This invention relates, in general, to electrical inductive apparatus such as transformers, and, more particularly, to these transformers and inductors having a tapped set of windings and a switch for changing the turns ratio between primary and secondary windings of the transformer so as to change the input or output voltage of the transformer.

BACKGROUND OF THE INVENTION

Tap changers of various designs are well known in the electrical industry. Conventional tap changing mechanisms include a plurality of stationary contact structures which are electrically connected to the tapped windings of the transformer, and a movable contact assembly which may be moved to engage the various stationary contacts. Thus, repositioning the movable contact assembly changes the turns ratio between the windings of the transformer. In the case a 3-phase transformer each phase of the transformer is provided with a separate set of stationary and movable contacts. The movable contacts are usually connected together by a common drive means which causes them to operate in synchronism with each other.

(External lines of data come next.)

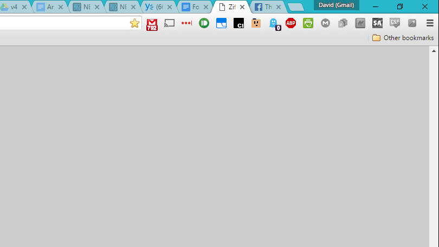Image resolution: width=439 pixels, height=247 pixels.
Task: Close the active Zif tab
Action: [242, 8]
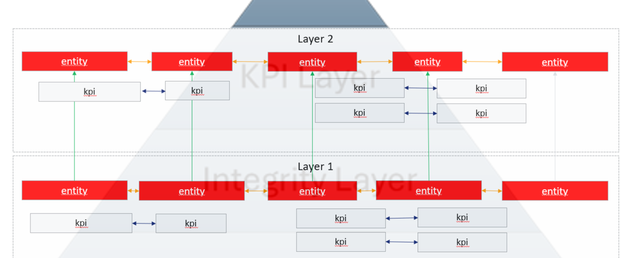Select the center entity box in Layer 2
Viewport: 620px width, 258px height.
[x=312, y=62]
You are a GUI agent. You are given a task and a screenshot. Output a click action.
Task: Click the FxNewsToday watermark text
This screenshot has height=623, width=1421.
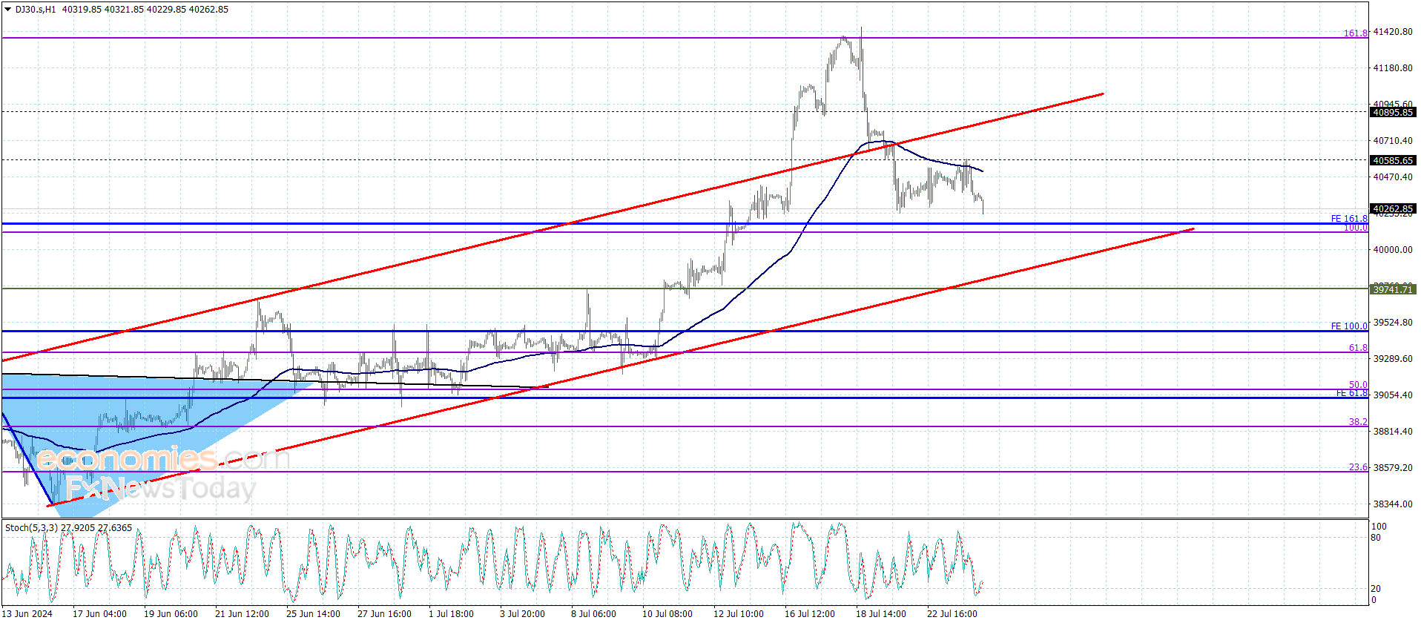coord(160,488)
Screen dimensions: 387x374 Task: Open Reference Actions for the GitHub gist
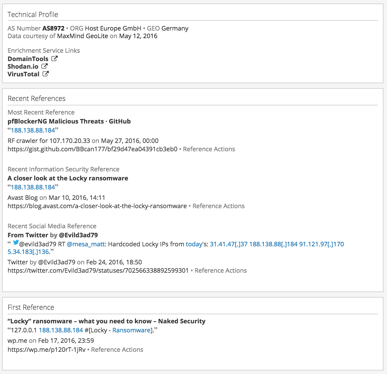(x=209, y=149)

Various means have been used to operate or drive the set of movable contacts. U.S. Pat. Nos. 868,968 and 2,817,247 used a worm gear drive. U.S. Pat. No. 924,295 used a wheel and chain arrangement. U.S. Pat. No. 3,875,354 used a motor and chain drive. A combination of worm gear drive and bell crank is illustrated in U.S. Pat. No. 4,035,717. U.S. Pat. No. 4,013,847 illustrates an arrangement wherein the moving contacts are operated by a rack and pinion. U.S. Pat. No. 3,167,703 used a flexible shaft. Somewhat more complicated arrangements are illustrated in U.S. Pat. Nos.: 1,759,834; 2,009,383; 2,073,579; 3,246,088; 3,247,333; and 3,396,248. Tap changing mechanisms constructed in accordance with the teachings of these earlier patents, often require elaborate coupling mechanisms to change the tap settings. For the most part, the connecting members must be large and rigid to insure proper alignment of the gear drives and to withstand the forces required to change all three phases simultaneously. It also should be clear that, by reducing the mass of metal used in the operating mechanism, the magnetization losses of the transformer will be minimized. Clearly the expense of these earlier schemes cannot be justified if a simpler, easier to operate and easier to maintain mechanism could be used.

In addition to the short comings just described, the overall size and weight of the transformer is increased when such mechanisms are used. The excess space requirements are illustrated by U.S. Pat. Nos.: 1,641,271; 1,641,294; 2,000,754; and 3,467,794.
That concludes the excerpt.